-- Start of EXCERPTED TEXT --

# New TV. New Audio Outputs?



## J. V. (Jun 1, 2007)

I purchased a new TV last week and all is well except for the connecting of my analog stereo receiver. 
My stereo/amp/reciever only has RCA input connections. Red and white.
I only have two audio output options from the TV. Optical audio out or HDMI (ARC).

Okay, so I know I need an adapter for each output. 
I have found adapters for both outputs, but I am having trouble picking one over the other. I guess my main question_* is one better than the other*_? Does price indicate quality?
If you do have preference, can you suggest an adapter for me?

I may buy a sound bar? Not sure I will need it with my stereo amp? 
I understand they have HDMI (ARC) or Optical inputs ready to use? I understand some may have RCA ports like my stereo amp?

My second consideration is adding another audio output for another RCA input.
Note: I have two cables that split from one RCA to two RCA. This was so I could add a bluetooth device on my old TV.
Is it advisable to connect two audio inputs to one adapter?

Thanks.....John V


----------



## Dave Sal (Dec 20, 2012)

Something like this might work for you.
https://www.monoprice.com/product?p_id=6884


----------



## J. V. (Jun 1, 2007)

Dave thanks.
I saw similar today while doing some checking. Is that an optical input adapter? Could not tell and I have never used an optical input/output cable in my life.

Do you know anything about HDMI (ARC) audio outputs. My TV has one.
Looks like it would be HDMI (ARC) out to adapter, then RCA to stereo amp. I saw them as well and know nothing about it either.

Thanks again.


----------



## ktkelly (Apr 7, 2007)

One problem with these items is that you will only get two channel stereo, same issue can arise when going from TV output to AVR,

You do want surround sound don't you?

*Best bets:*

1. Use the analog output from your source component to the AVR, and the HDMI to your display if possible (you may get some audio delay this way though).

2. Upgrade your AVR and route HDMI through it


----------



## Dave Sal (Dec 20, 2012)

ktkelly said:


> One problem with these items is that you will only get two channel stereo, same issue can arise when going from TV output to AVR,
> 
> You do want surround sound don't you?
> 
> ...


Good point, but the OP didn't mention multichannel sound so I assumed stereo audio is what he was after. HDMI combines audio and video and offers the best audio fidelity, with the capability of passing Dolby TruHD, but optical is also really good. 

If you consider upgrading your AVR, as ktkelly suggested, check out Accessoriesforless.com for some great deals.
https://www.accessories4less.com/ma.../receivers-amps/home-theater-receivers/1.html

And to answer your question, yes, that is a digital coaxial / optical adaptor. You mentioned having optical output on the TV so this would allow you to run a cable from the optical output to the adapter input, then connect a pair of RCA cables to your receiver. Looks like that particular model is out of stock though.

-- End of EXCERPTED TEXT --

» **TASKS FOR THIS EXERCISE**:
• 1. Sum up the TV audio thread in two sentences.
• 2. Carry on the TV audio thread past its last post.
The data have no role in anything asked of you here.

-- Start of GIVEN MATERIAL --

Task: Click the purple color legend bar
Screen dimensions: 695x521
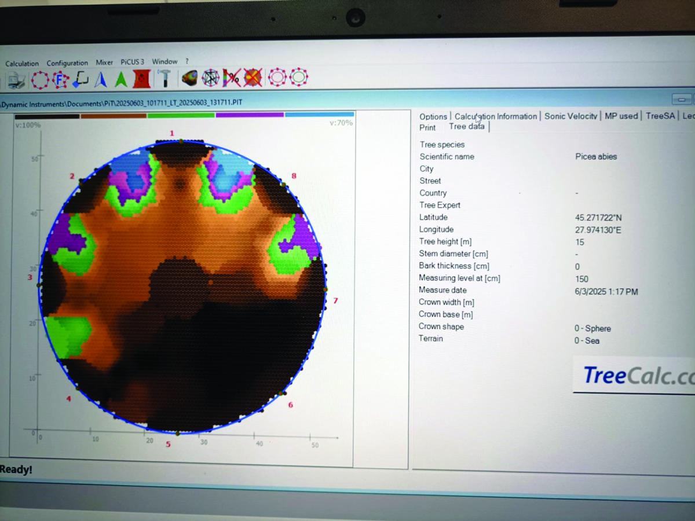Action: [x=250, y=115]
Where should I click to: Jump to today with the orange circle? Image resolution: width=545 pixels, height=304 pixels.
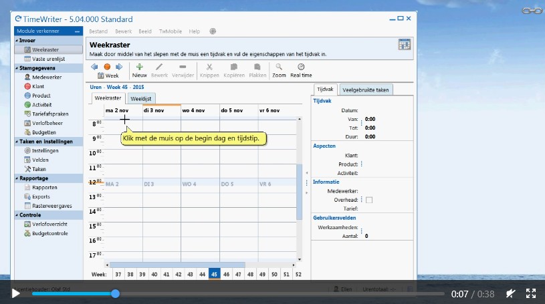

-- End of GIVEN MATERIAL --

» **RESPONSES**:
• 1. A new TV owner whose stereo receiver has only red and white RCA inputs asks whether an optical or an HDMI (ARC) adapter is better. He also asks about sound bars and about splitting audio to a second RCA input, and the replies identify a digital coaxial/optical adapter that would connect to the receiver with RCA cables, warn that such adapters give only two-channel stereo, and suggest upgrading the AVR to route HDMI through it.

• 2.
----------



## Drachenfire (Jun 6, 2017)

+1 on a new AVR. 

Once you watch a movie in real surround sound, you will wonder why you waited so long to get it. For the best experience, make sure the surround sound speakers are matching.

One of the first movies I played after setting up my surround sound was Saving Private Ryan. The immersion experience was so great that by the time opening scene with the D-Day landing had finished, "I" was tired.


----------



## JasperST (Sep 7, 2012)

My avr has no hdmi, it must be 15 years old by now. But I have a bunch of optical inputs, you don't have one? If not then upgrading might be the thing to do. Optical can handle at least 5.1. I don't see much offered beyond that anyway.


----------



## ktkelly (Apr 7, 2007)

JasperST said:


> My avr has no hdmi, it must be 15 years old by now. But I have a bunch of optical inputs, you don't have one? If not then upgrading might be the thing to do. Optical can handle at least 5.1. I don't see much offered beyond that anyway.



While it's true that most older AVR's will have optical inputs, there is still the issue of if you go from the display, rather than from the source, you will not generally get anything other than two channel.


----------



## JasperST (Sep 7, 2012)

ktkelly said:


> While it's true that most older AVR's will have optical inputs, there is still the issue of if you go from the display, rather than from the source, you will not generally get anything other than two channel.


I thought if 5.1 went into the display it would send it back out. That isn't true? I just do streaming so very little is 5.1 for me.


----------



## Drachenfire (Jun 6, 2017)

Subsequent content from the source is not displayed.